• **What to do**
Each of the records below must be reproduced exactly.

= Beginning of Section =

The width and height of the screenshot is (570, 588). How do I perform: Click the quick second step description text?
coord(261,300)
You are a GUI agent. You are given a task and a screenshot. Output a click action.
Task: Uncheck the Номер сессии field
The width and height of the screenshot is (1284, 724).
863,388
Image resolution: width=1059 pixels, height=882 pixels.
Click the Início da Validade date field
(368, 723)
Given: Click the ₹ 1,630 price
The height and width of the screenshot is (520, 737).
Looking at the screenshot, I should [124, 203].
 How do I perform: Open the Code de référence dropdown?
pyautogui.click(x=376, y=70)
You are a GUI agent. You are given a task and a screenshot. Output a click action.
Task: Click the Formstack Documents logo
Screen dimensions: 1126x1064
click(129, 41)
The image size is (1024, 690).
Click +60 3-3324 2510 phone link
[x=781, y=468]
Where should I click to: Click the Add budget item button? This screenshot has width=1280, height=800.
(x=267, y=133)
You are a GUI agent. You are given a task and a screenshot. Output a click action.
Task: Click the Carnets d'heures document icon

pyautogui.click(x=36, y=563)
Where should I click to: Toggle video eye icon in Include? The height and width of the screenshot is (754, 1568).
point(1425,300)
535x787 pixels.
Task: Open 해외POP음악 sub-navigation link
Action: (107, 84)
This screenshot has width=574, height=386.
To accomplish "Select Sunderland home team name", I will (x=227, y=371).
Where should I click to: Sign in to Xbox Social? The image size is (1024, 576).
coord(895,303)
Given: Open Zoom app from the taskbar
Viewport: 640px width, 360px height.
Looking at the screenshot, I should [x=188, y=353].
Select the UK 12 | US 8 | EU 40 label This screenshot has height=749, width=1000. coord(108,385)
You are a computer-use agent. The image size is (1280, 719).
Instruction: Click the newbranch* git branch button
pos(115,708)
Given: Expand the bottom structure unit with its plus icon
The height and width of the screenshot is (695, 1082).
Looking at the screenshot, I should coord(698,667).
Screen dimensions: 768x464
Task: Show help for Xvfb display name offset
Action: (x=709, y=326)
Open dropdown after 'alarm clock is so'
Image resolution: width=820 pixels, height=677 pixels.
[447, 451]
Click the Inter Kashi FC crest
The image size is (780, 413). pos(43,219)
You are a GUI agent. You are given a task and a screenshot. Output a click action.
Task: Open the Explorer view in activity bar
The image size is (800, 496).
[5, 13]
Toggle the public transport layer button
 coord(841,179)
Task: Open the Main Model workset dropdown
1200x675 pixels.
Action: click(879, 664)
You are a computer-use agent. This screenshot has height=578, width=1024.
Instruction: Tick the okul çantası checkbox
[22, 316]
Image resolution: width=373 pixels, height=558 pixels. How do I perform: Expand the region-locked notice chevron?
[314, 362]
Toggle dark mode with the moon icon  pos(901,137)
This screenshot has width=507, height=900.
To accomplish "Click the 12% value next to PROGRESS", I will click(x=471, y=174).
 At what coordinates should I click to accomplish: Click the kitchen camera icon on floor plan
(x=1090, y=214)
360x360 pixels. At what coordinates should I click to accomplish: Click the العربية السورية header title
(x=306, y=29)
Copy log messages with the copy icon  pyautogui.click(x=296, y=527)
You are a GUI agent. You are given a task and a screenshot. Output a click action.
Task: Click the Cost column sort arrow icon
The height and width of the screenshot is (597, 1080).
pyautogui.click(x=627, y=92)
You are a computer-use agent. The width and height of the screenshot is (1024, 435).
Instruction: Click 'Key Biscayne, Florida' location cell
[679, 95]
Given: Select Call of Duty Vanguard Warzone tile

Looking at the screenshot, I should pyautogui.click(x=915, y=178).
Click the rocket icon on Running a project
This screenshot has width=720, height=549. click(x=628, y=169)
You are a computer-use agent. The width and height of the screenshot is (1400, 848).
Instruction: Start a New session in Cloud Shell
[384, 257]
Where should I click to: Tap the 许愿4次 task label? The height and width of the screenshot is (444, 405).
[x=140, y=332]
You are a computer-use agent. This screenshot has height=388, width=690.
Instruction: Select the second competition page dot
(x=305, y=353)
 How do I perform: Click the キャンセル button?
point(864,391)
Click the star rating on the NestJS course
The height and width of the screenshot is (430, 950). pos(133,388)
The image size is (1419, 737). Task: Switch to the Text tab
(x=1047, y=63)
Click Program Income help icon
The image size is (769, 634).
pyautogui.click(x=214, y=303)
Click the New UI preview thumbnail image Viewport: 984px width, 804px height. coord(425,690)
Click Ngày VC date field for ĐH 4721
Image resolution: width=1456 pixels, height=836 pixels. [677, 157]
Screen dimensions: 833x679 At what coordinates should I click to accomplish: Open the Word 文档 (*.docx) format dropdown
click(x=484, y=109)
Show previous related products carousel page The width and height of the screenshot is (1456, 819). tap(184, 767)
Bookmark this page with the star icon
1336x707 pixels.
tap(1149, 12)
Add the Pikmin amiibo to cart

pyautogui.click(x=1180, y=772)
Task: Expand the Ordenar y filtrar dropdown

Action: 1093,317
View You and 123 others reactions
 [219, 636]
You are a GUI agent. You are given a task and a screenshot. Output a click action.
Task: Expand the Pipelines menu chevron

= End of Section =

• **Result of this exercise**
The width and height of the screenshot is (570, 588). How do I perform: Click the quick second step description text?
coord(261,300)
You are a GUI agent. You are given a task and a screenshot. Output a click action.
Task: Uncheck the Номер сессии field
The width and height of the screenshot is (1284, 724).
863,388
Image resolution: width=1059 pixels, height=882 pixels.
Click the Início da Validade date field
(368, 723)
Given: Click the ₹ 1,630 price
The height and width of the screenshot is (520, 737).
Looking at the screenshot, I should [124, 203].
 How do I perform: Open the Code de référence dropdown?
pyautogui.click(x=376, y=70)
You are a GUI agent. You are given a task and a screenshot. Output a click action.
Task: Click the Formstack Documents logo
Screen dimensions: 1126x1064
click(129, 41)
The image size is (1024, 690).
Click +60 3-3324 2510 phone link
[x=781, y=468]
Where should I click to: Click the Add budget item button? This screenshot has width=1280, height=800.
(x=267, y=133)
You are a GUI agent. You are given a task and a screenshot. Output a click action.
Task: Click the Carnets d'heures document icon

pyautogui.click(x=36, y=563)
Where should I click to: Toggle video eye icon in Include? The height and width of the screenshot is (754, 1568).
point(1425,300)
535x787 pixels.
Task: Open 해외POP음악 sub-navigation link
Action: (107, 84)
This screenshot has width=574, height=386.
To accomplish "Select Sunderland home team name", I will (x=227, y=371).
Where should I click to: Sign in to Xbox Social? The image size is (1024, 576).
coord(895,303)
Given: Open Zoom app from the taskbar
Viewport: 640px width, 360px height.
Looking at the screenshot, I should [x=188, y=353].
Select the UK 12 | US 8 | EU 40 label This screenshot has height=749, width=1000. coord(108,385)
You are a computer-use agent. The image size is (1280, 719).
Instruction: Click the newbranch* git branch button
pos(115,708)
Given: Expand the bottom structure unit with its plus icon
The height and width of the screenshot is (695, 1082).
Looking at the screenshot, I should coord(698,667).
Screen dimensions: 768x464
Task: Show help for Xvfb display name offset
Action: (x=709, y=326)
Open dropdown after 'alarm clock is so'
Image resolution: width=820 pixels, height=677 pixels.
[447, 451]
Click the Inter Kashi FC crest
The image size is (780, 413). pos(43,219)
You are a GUI agent. You are given a task and a screenshot. Output a click action.
Task: Open the Explorer view in activity bar
The image size is (800, 496).
[5, 13]
Toggle the public transport layer button
 coord(841,179)
Task: Open the Main Model workset dropdown
1200x675 pixels.
Action: click(879, 664)
You are a computer-use agent. This screenshot has height=578, width=1024.
Instruction: Tick the okul çantası checkbox
[22, 316]
Image resolution: width=373 pixels, height=558 pixels. How do I perform: Expand the region-locked notice chevron?
[314, 362]
Toggle dark mode with the moon icon  pos(901,137)
This screenshot has width=507, height=900.
To accomplish "Click the 12% value next to PROGRESS", I will click(x=471, y=174).
 At what coordinates should I click to accomplish: Click the kitchen camera icon on floor plan
(x=1090, y=214)
360x360 pixels. At what coordinates should I click to accomplish: Click the العربية السورية header title
(x=306, y=29)
Copy log messages with the copy icon  pyautogui.click(x=296, y=527)
You are a GUI agent. You are given a task and a screenshot. Output a click action.
Task: Click the Cost column sort arrow icon
The height and width of the screenshot is (597, 1080).
pyautogui.click(x=627, y=92)
You are a computer-use agent. The width and height of the screenshot is (1024, 435).
Instruction: Click 'Key Biscayne, Florida' location cell
[679, 95]
Given: Select Call of Duty Vanguard Warzone tile

Looking at the screenshot, I should pyautogui.click(x=915, y=178).
Click the rocket icon on Running a project
This screenshot has width=720, height=549. click(x=628, y=169)
You are a computer-use agent. The width and height of the screenshot is (1400, 848).
Instruction: Start a New session in Cloud Shell
[384, 257]
Where should I click to: Tap the 许愿4次 task label? The height and width of the screenshot is (444, 405).
[x=140, y=332]
You are a computer-use agent. This screenshot has height=388, width=690.
Instruction: Select the second competition page dot
(x=305, y=353)
 How do I perform: Click the キャンセル button?
point(864,391)
Click the star rating on the NestJS course
The height and width of the screenshot is (430, 950). pos(133,388)
The image size is (1419, 737). Task: Switch to the Text tab
(x=1047, y=63)
Click Program Income help icon
The image size is (769, 634).
pyautogui.click(x=214, y=303)
Click the New UI preview thumbnail image Viewport: 984px width, 804px height. coord(425,690)
Click Ngày VC date field for ĐH 4721
Image resolution: width=1456 pixels, height=836 pixels. [677, 157]
Screen dimensions: 833x679 At what coordinates should I click to accomplish: Open the Word 文档 (*.docx) format dropdown
click(x=484, y=109)
Show previous related products carousel page The width and height of the screenshot is (1456, 819). tap(184, 767)
Bookmark this page with the star icon
1336x707 pixels.
tap(1149, 12)
Add the Pikmin amiibo to cart

pyautogui.click(x=1180, y=772)
Task: Expand the Ordenar y filtrar dropdown

Action: 1093,317
View You and 123 others reactions
 [219, 636]
You are a GUI agent. You are given a task and a screenshot. Output a click action.
Task: Expand the Pipelines menu chevron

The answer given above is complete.